» **Aim of the exercise**:
Below are records; reproduce exactly the lines from the one that has "Click the blue telephone icon in sidebar" through the one that has "The width and", ends included, and nothing more.

» **Data to examine**:

▼

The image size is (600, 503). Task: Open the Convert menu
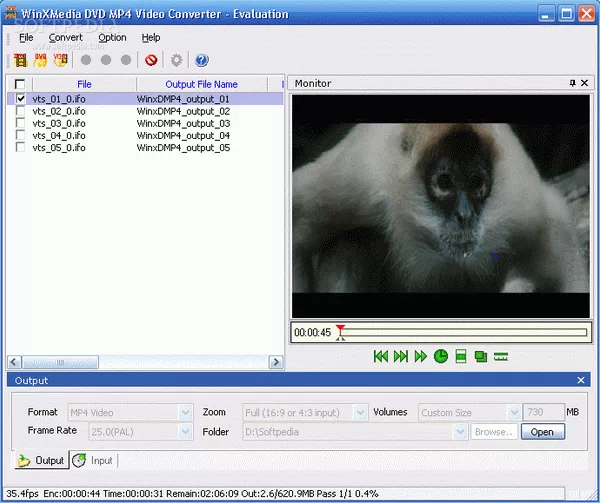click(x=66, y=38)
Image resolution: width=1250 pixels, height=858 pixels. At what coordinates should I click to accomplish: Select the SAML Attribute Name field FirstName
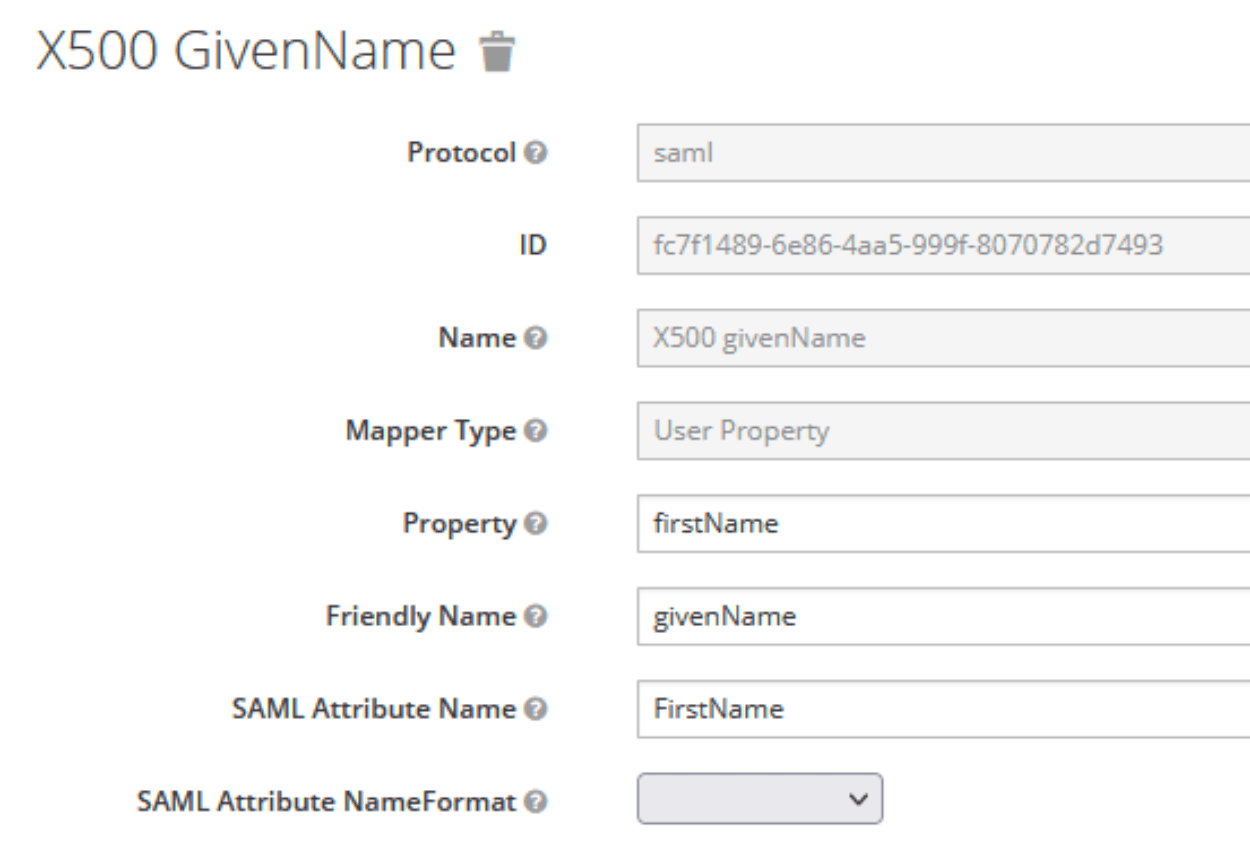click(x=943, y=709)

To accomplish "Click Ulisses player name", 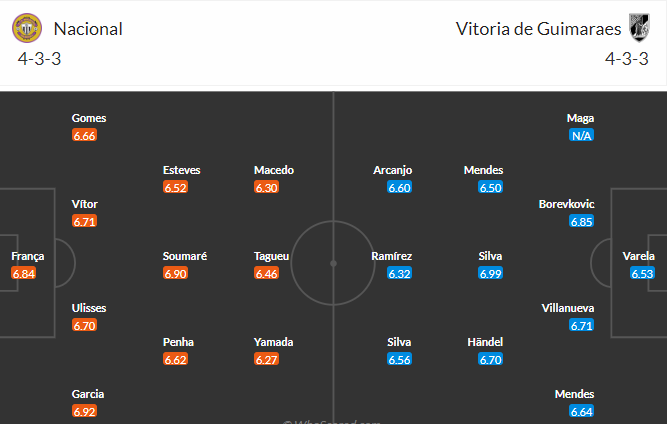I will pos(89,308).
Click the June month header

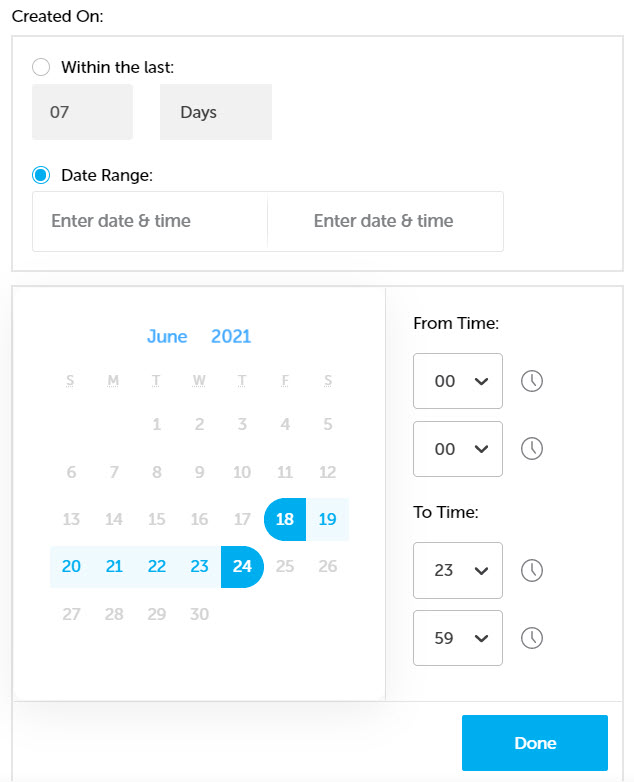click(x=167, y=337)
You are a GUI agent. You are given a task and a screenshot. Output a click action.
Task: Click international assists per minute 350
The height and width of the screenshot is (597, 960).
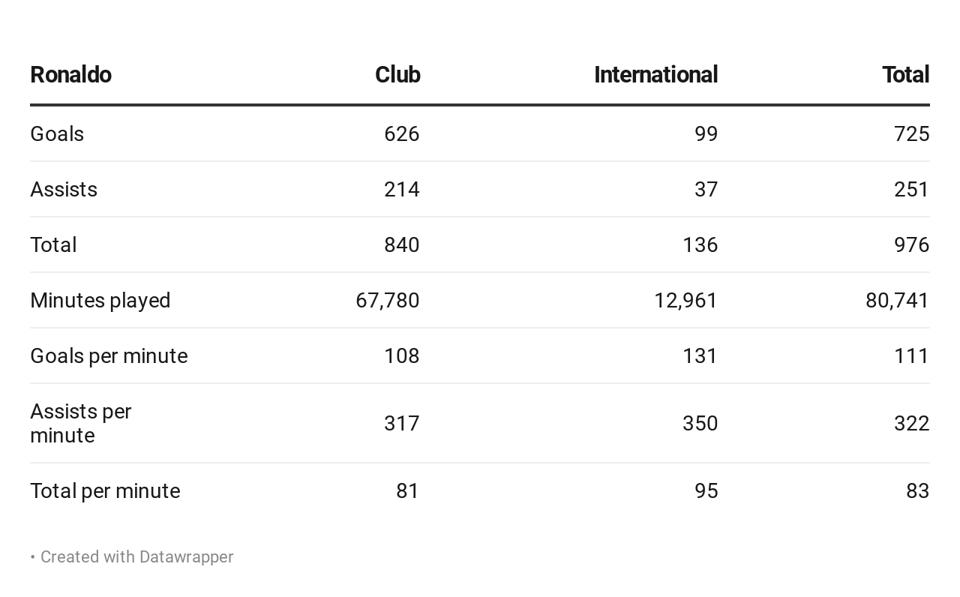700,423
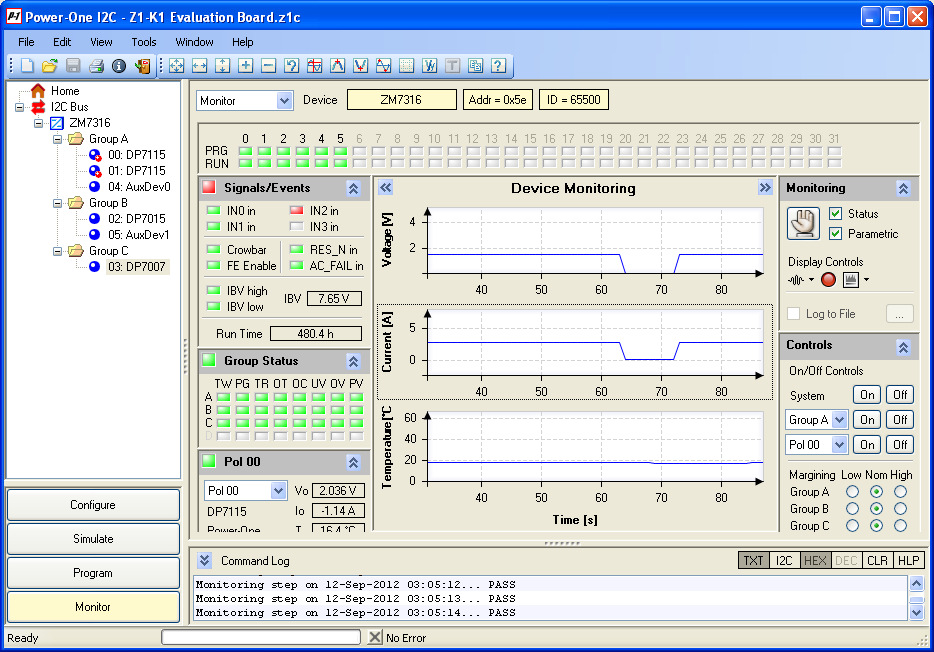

▲
▼

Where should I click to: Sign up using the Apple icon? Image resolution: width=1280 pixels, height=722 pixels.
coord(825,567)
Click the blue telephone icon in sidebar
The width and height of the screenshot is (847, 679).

▲
▼

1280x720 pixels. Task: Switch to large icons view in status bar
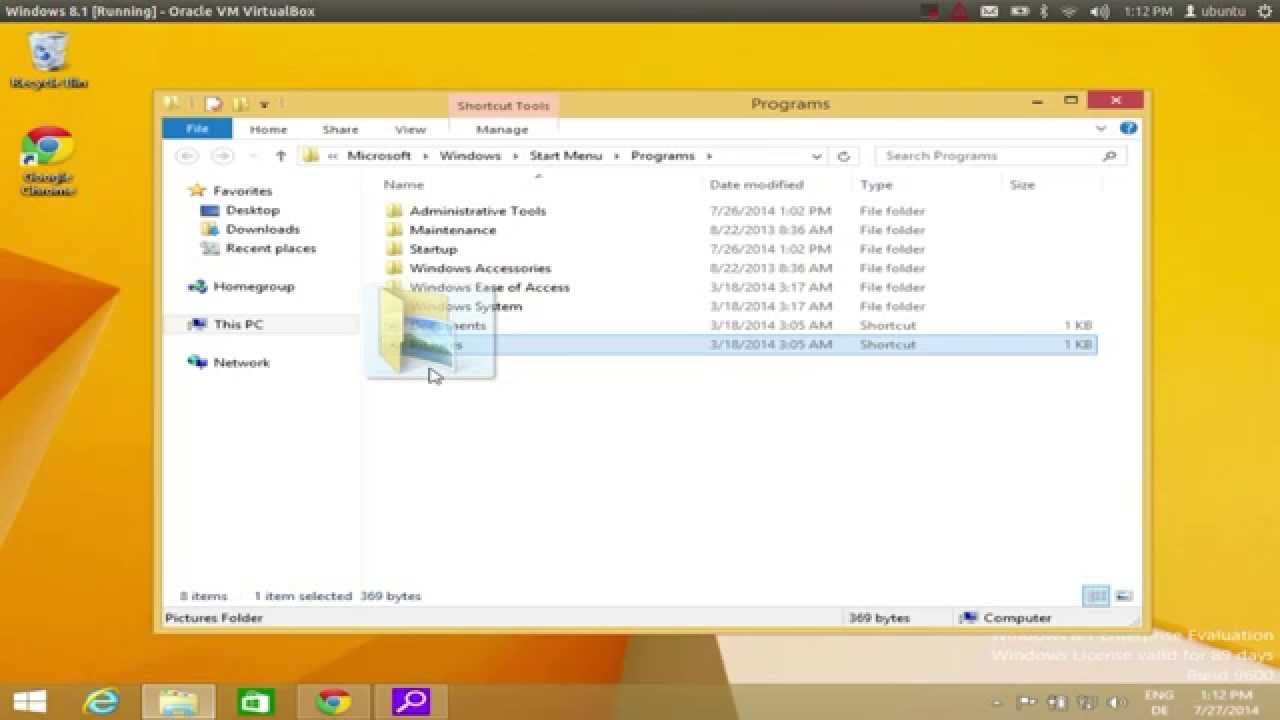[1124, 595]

▲

» **Solution to the problem**:
Click the blue telephone icon in sidebar
The width and height of the screenshot is (847, 679).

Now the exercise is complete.